In terms of the important social changes, the Cold War between the U.S.A. And the U.S.S.R. was ideologically important. This "politics of mutual intransigence" (Hobsbawm 234) was a symbol of democracy, individualism, and private enterprise vs. socialism, collectivism, and government regulation. This division overshadowed other rivalries that shaped world politics before it, stabilized the international situation, and perpetuated multiplied weapons (arms race).

Another social change came with new production techniques. By contrast with pre-WWII, he says, "The world economy was thus growing at an explosive rate" (Hobsbawm 261). The automobile came to Europe and Latin America. Trucks and buses became a major form of transportation. The whole new industry spread to Europe with its assembly line model of mass production. This technique had rippling effects in other areas such as food and house construction. Its social effect was huge. He writes, "Goods and services previously confined to minorities were now produced for a mass market" (Hobsbawm 264). In other words, the world became consumerist during the 1950s. Tourism was commercialized. Luxury objects such as the refrigerator, the washing machine, and the telephone became common standards of comfort. Affluence moved the standard of living up for all average people, who now had access to machines and devices that were once considered luxuries. All this occurred through a technological revolution based on scientific advances. Plastics revolutionized products. Integrated circuits, lasers, transistors, and batteries made things available (such as the radio and television) that changed the social fabric of life.

The switch away from natural to synthetic products came under the ideology of the new. Novelty was hyped up and bought into. He says, "For technological revolution entered consumer consciousness to such...

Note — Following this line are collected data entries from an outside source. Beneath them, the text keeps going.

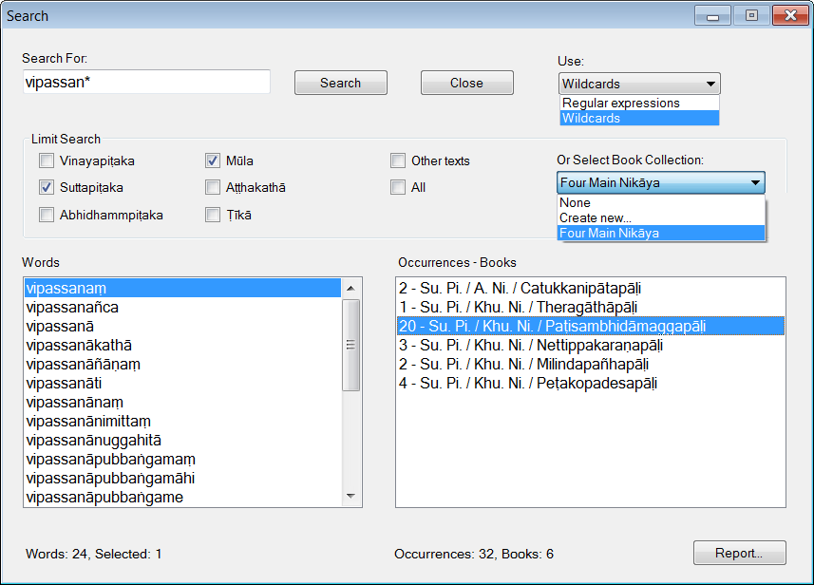The image size is (814, 585).
Task: Check the All texts option
Action: [398, 187]
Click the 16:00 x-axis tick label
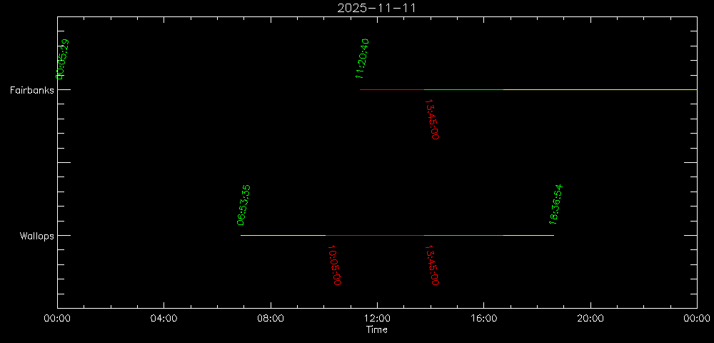714x343 pixels. tap(483, 319)
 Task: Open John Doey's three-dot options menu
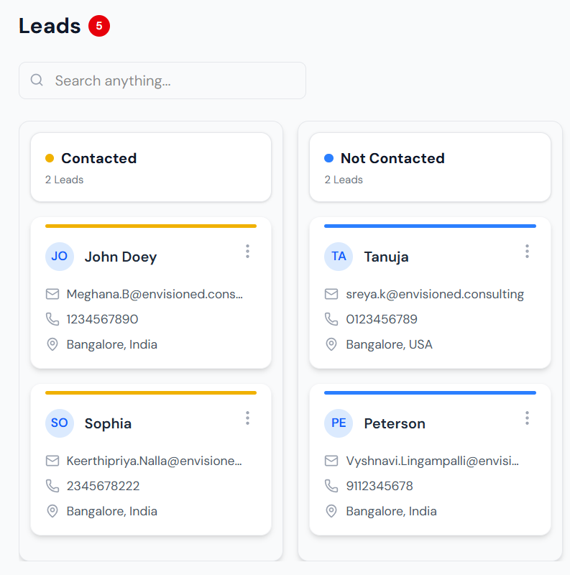coord(247,252)
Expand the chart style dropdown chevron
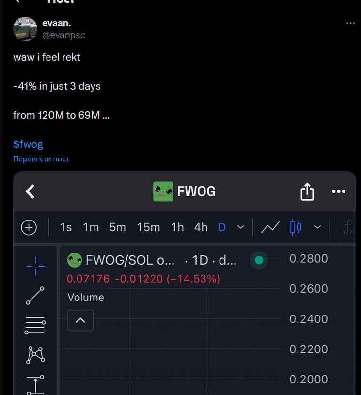Viewport: 361px width, 395px height. (x=318, y=227)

Among the transformative innovations, many were portable. Another effect was an increase in research and development for economic growth. Finally, the new production technologies were capital-intensive and labor-saving. Lots of investment was needed but not lots of workers. The robotic model of assembly and automation dominated. During the Golden Age of the 1950s and 1960s, humans became primarily consumers and buyers.
This upswing after the Second World War was facilitated by reforms in capitalism and advances in globalism (international, not transnational, until the later 60s). Economically, he says, capitalism was restructured toward a mixed economy, which made management easier and increased demand. In other words, government intervened to steer capitalism along. This happened internationally (Japan, Singapore, France, and Spain). Because of the social commitment to employment, welfare, and social security, there was provided "a mass consumer market for luxury goods which could now become accepted as necessities" (269). This democratized the market. All was done under devotion to market regulation (to prevent another slump) and in the rejection of free market liberalism. Also established in the 1960s were many of the concepts that would develop into transnational practice of business (off-shore, the Euro currency, multinational corporations). Another factor was the increase of productive capacity through an international labor division. He sees this linked with revolutions in transportation and communication, so that it became feasible to divide the production of a single product between different countries. As a result, world economic structure changed, with the globe as its real unit.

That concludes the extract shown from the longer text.